Je sors de chez M. des Ilettes, qui habite, près du Pont-Neuf, un grenier où il faut être chat ou diable pour le trouver; il est réduit pour vivre à fabriquer des polichinelles. Il a du jugement: c'est pourquoi je vous transmets, monsieur, l'essentiel de sa conversation. Il ne croit pas que l'état de choses actuel durera longtemps. Il n'en prévoit pas la fin dans la victoire de la coalition; et l'événement semble lui donner raison; car vous savez, monsieur, que depuis quelque temps les nouvelles de la guerre sont mauvaises. Il croirait plutôt à la révolte des petites gens et des femmes du peuple, encore profondément attachées à leur religion. Il estime que l'effroi général que cause le Tribunal révolutionnaire réunira bientôt la France entière contre les Jacobins. "Ce Tribunal, a-t-il dit plaisamment, qui juge la reine de France et une porteuse de pain, ressemble à ce Guillaume Shakespeare, si admiré des Anglais, etc…" Il ne croit pas impossible que Robespierre épouse Madame Royale et se fasse nommer protecteur du royaume.

Je vous serais reconnaissant, monsieur, de me faire tenir les sommes qui me sont dues, c'est-à-dire mille livres sterling, par la voie que vous avez coutume d'employer, mais gardez-vous bien d'écrire à M. Morhardt: il vient d'être arrêté, mis en prison, etc., etc.

-Le sieur des Ilettes fabrique des polichinelles, dit Beauvisage, voilà un indice précieux… bien qu'il y ait beaucoup de petites industries de ce genre dans la section.

–Cela me fait penser, dit Delourmel, que j'ai promis de rapporter une poupée à ma fille Nathalie, la cadette, qui est malade d'une fièvre scarlatine. Les taches ont paru hier. Cette fièvre n'est pas bien à craindre; mais elle exige des soins. Et Nathalie, très avancée pour son âge, d'une intelligence très développée, est d'une santé délicate.

–Moi, dit Guénot, je n'ai qu'un garçon. Il joue au cerceau avec des cercles de tonneau et fabrique de petites montgolfières en soufflant dans des sacs.

–Bien souvent, fit observer Beauvisage, c'est avec des objets qui ne sont pas des jouets que les enfants jouent le mieux. Mon neveu Émile, qui est un bambin de sept ans, très intelligent, s'amuse toute la journée avec de petits carrés de bois, dont il fait des constructions… En usez-vous?.."

Et Beauvisage tendit sa tabatière ouverte aux deux délégués.

"Maintenant il faut pincer notre gredin, dit Delourmel, qui portait de longues moustaches et roulait de grands yeux. Je me sens d'appétit, ce matin, à manger de la fressure d'aristocrate, arrosée d'un verre de vin blanc."

Beauvisage proposa aux délégués d'aller trouver dans sa boutique de la place Dauphine son collègue Dupont aîné, qui connaissait sûrement l'individu des Ilettes.

Ils cheminaient dans l'air vif, suivis de quatre grenadiers de la section.

"Avez-vous vu jouer Le Jugement dernier des Rois? demanda Delourmel à ses compagnons; la pièce mérite d'être vue. L'auteur y montre tous les rois de l'Europe réfugiés dans une île déserte, au pied d'un volcan qui les engloutit. C'est un ouvrage patriotique."

Delourmel avisa, au coin de la rue du Harlay, une petite voiture, brillante comme une chapelle, que poussait une vieille qui portait par-dessus sa coiffe un chapeau de toile cirée.

"Qu'est-ce que vend cette vieille?" demanda-t-il.

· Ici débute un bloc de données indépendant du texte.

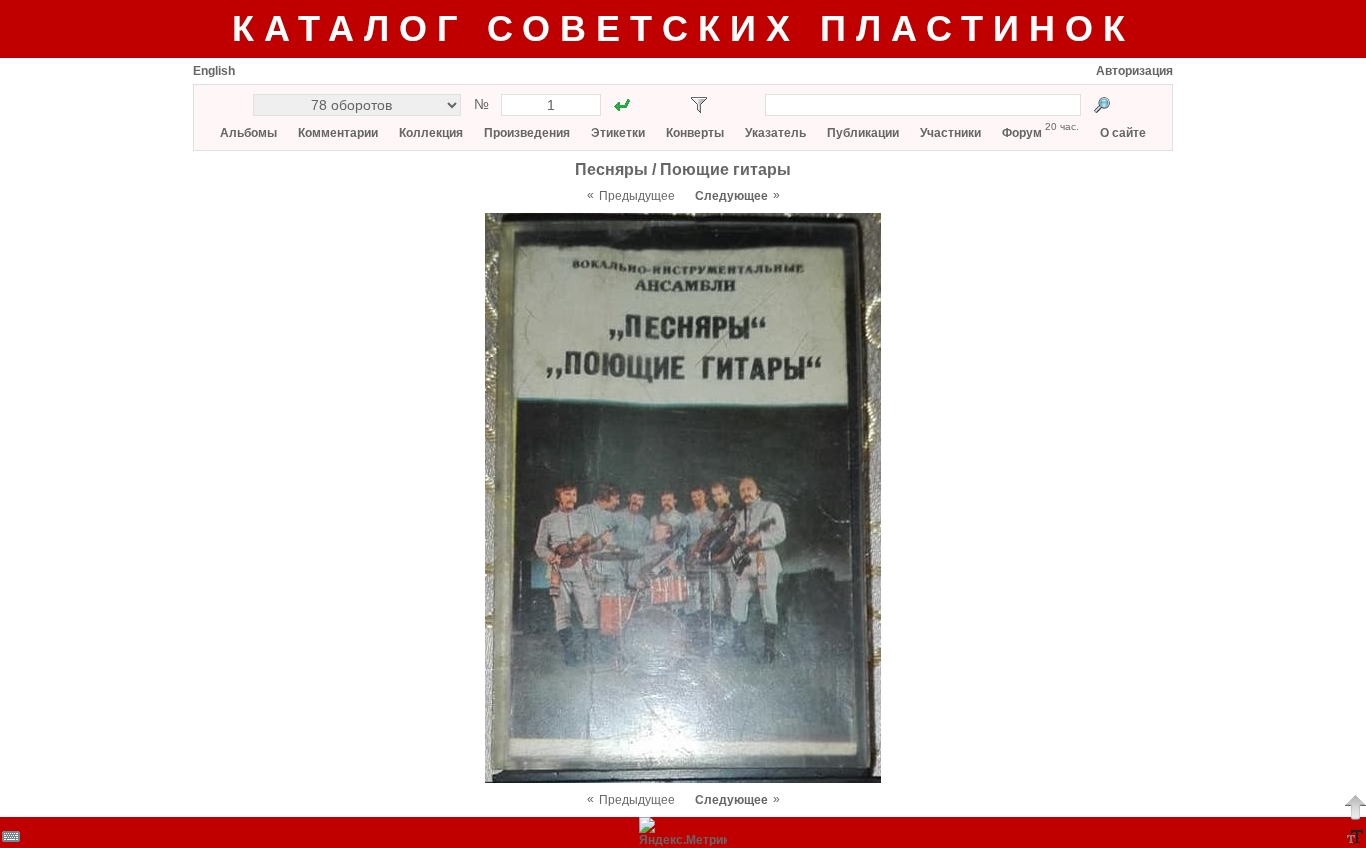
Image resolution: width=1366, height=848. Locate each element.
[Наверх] (1355, 807)
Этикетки (618, 133)
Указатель (775, 133)
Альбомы (248, 133)
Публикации (863, 133)
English (214, 71)
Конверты (695, 133)
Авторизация (1134, 71)
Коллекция (431, 133)
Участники (950, 133)
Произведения (527, 133)
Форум (1022, 133)
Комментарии (338, 133)
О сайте (1123, 133)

La vieille répondit elle-même:

"Voyez, messieurs, faites votre choix. Je tiens chapelets et rosaires, croix, images saint Antoine, saints suaires, mouchoirs de sainte Véronique, Ecce homo, Agnus Dei, cors et bagues de saint Hubert, et tous objets de dévotion.

–C'est l'arsenal du fanatisme!" s'écria Delourmel.

Et il procéda à l'interrogatoire sommaire de la colporteuse, qui répondait à toutes les questions:

"Mon fils, il y a quarante ans que je vends des objets de dévotion."

Un délégué du Comité de sûreté générale, avisant un habit bleu qui passait, lui enjoignit de conduire à la Conciergerie la vieille femme étonnée.

Le citoyen Beauvisage fit observer à Delourmel que c'eût été plutôt au Comité de surveillance à arrêter cette marchande et à la conduire à la section; que d'ailleurs on ne savait plus quelle conduite tenir à l'endroit du ci-devant culte, pour agir selon les vues du gouvernement, et s'il fallait ou tout permettre ou tout interdire.

En approchant de la boutique du menuisier, les délégués et le commissaire entendirent des clameurs irritées, mêlées aux grincements de la scie et aux ronflements du rabot. Une querelle s'était élevée entre le menuisier Dupont aîné et son voisin le portier Remacle à cause de la citoyenne Remacle, qu'un attrait invincible ramenait sans cesse au fond de la menuiserie d'où elle revenait à la loge couverte de copeaux et de sciure de bois. Le portier offensé donna un coup de pied à Mouton, le chien du menuisier, au moment même où sa propre fille, la petite Joséphine, tenait l'animal tendrement embrassé. Joséphine, indignée, se répandit en imprécations contre son père; le menuisier s'écria d'une voix irritée:

"Misérable! je te défends de battre mon chien.

–Et moi, répliqua le portier en levant son balai, je te défends de…"

Il n'acheva pas: la varlope du menuisier lui avait effleuré la tête.

Du plus loin qu'il aperçut le citoyen Beauvisage accompagné des délégués, il courut à lui et lui dit:

"Citoyen commissaire, tu es témoin que ce scélérat vient de m'assassiner."

Le citoyen Beauvisage, coiffé du bonnet rouge, insigne de ses fonctions, étendit ses longs bras dans une attitude pacificatrice, et, s'adressant au portier et au menuisier:

"Cent sols, dit-il, à celui de vous qui nous indiquera où se trouve un suspect, recherché par le Comité de sûreté générale, le ci-devant des Ilettes, fabricant de polichinelles."

Tous deux, le portier et le menuisier, désignèrent ensemble le logis de Brotteaux, ne se disputant plus que pour l'assignat de cent sols promis au délateur.

Delourmel, Guénot et Beauvisage, suivis des quatre Grenadiers, du portier Remacle, du menuisier Dupont, et d'une douzaine de petits polissons du quartier, enfilèrent l'escalier ébranlé sur leurs pas, puis montèrent par l'échelle de meunier.

Brotteaux, dans son grenier, découpait des pantins tandis que le Père Longuemare, en face de lui, assemblait par des fils leurs membres épars, et il souriait en voyant ainsi naître sous ses doigts le rythme et l'harmonie.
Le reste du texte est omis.